Ia adalah seorang wanita tinggi berkulit putih yang memiliki rambut blonde pendek sebahu.

"Hmm Kana, dia siapa?". Tanyanya dengan intonasi seperti benar-benar tidak tahu apa yang baru saja dia perbuat kepadaku.

"Wah, Bagaimana bisa ada orang sinting sepertimu bahkan didunia setelah kematian. Sepertinya ujian menguji kesabaranku dari dewa sudah dimulai??".

"A-APAA KAU BILANG? SINTING??". Suara tidak tahu malunya tadi menghilang dan sekarang terdengar sangat tersinggung.

"Yah, sinting namanya. Bagaimana bisa ada orang yang tiba-tiba saja menendang wajah orang lain?"

"I-itu… aku hanya mencoba menyelamatkan Kana!"

"Saat aku melihat mu mengandeng Kana aku memanggil kalian berkali-kali, tapi bahkan saat Kana melihat kearahku dan mencoba menghentikanmu kamu tetap terus berjalan membawanya dasar penculik!"

"A-Apaa!? penculik? omong kosong apa ini? Kana, memangnya ada aku begitu?" tanyaku sembari mengalihkan pandanganku pada Kana.  

"I-itu… Ka- Kalian berdua saling salah paham!"

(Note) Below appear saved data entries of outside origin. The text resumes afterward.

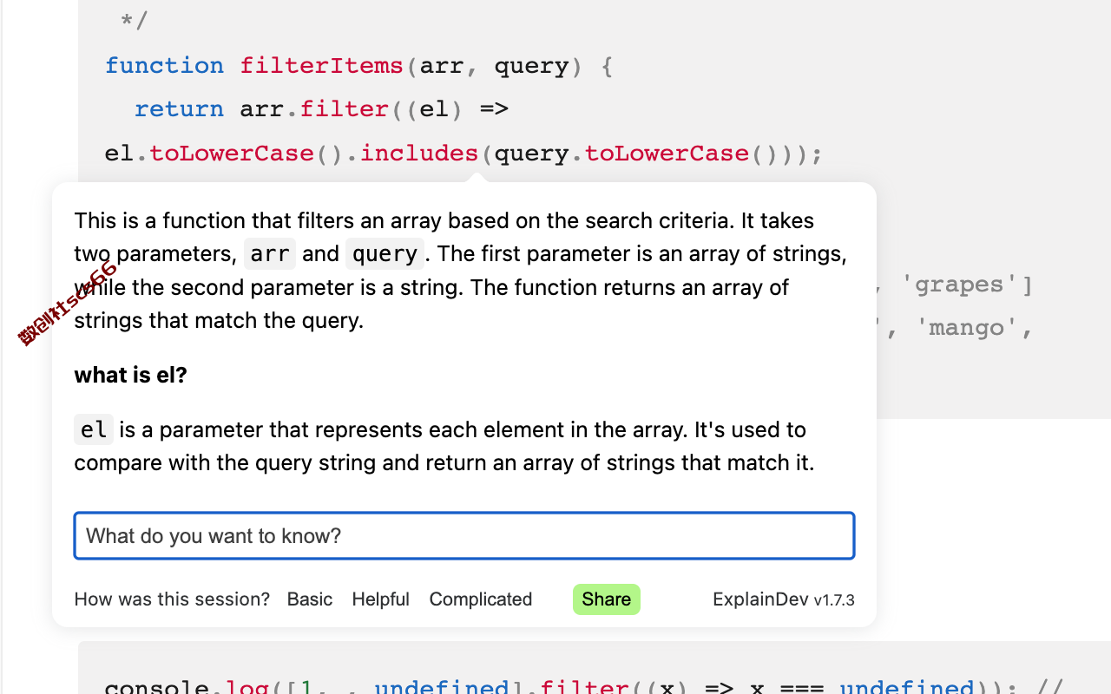Viewport: 1111px width, 694px height.
Task: Click the "includes" method in the code
Action: (419, 154)
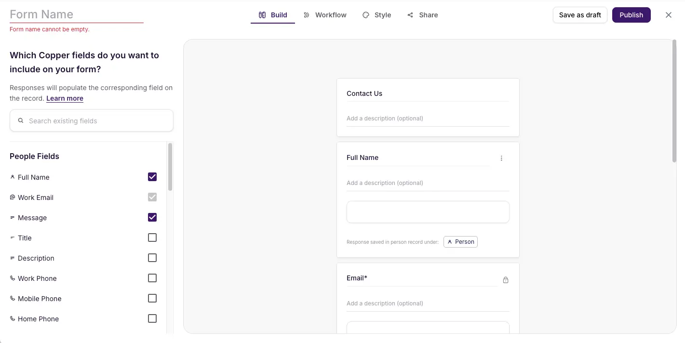Click the Style palette icon
The width and height of the screenshot is (685, 343).
(x=365, y=15)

"Hahh??" Responku dengan orang sinting itu disaat yang bersamaan.

"Ja-jadi, aku memang mencoba menghentikan kak Arai saat melihat kakak, tapi kak Rai bukan orang jahat. Sepertinya kak Rai memang tidak dengar saja dan…"

"Hah? Kapan aku- Ah!!"

Mungkinkah saat aku merasa kami sedang diawasi aku terlalu larut dalam pikiranku sendiri hingga tidak menyadari panggilan orang itu bahkan Kana?

"Da- dan kak Rai, ini kak Rowan yang pernah kuceritakan."

"Hah? Rowan? Tidak mungkin." Suara ku terdengar sangat kebingungan.

"Yah aku Rowan, Rowanna Hamilton. Apa kau ada masalah denganku hah?"

"Ta-tapi Kana, Rowan yang kau ceritakan padaku adalah seorang wanita cantik baik hati yang memimpin orang-orang menuju kastil?"

"Dia jauh dari cantik dan baik hati Kana, dia hanya wanita bar-bar!"

"Hei kau! beraninya bilang seperti itu padaku!".

"Sudah cukup." Seorang pria tinggi berbadan besar dari gerombolan orang-orang yang berada dibelakang Rowan maju dan menghentikan kami berdua.

"Namamu Arai kan? Sebelumnya aku minta maaf atas apa yang sudah Rowan lakukan. Tapi ini bukan waktu dan tempat yang tepat untuk berdebat hal seperti ini. Lihat, kita hanya menjadi tontonan orang-orang."

Aku yang terbawa emosiku sesaat akhirnya melihat orang-orang sekelilingku dan mencoba mendinginkan kepalaku.

"Yah, kau benar. Mari bicara ditempat lain."

"Pilihan yang baik". Jawab pria besar itu sembari tersenyum ramah kepadaku.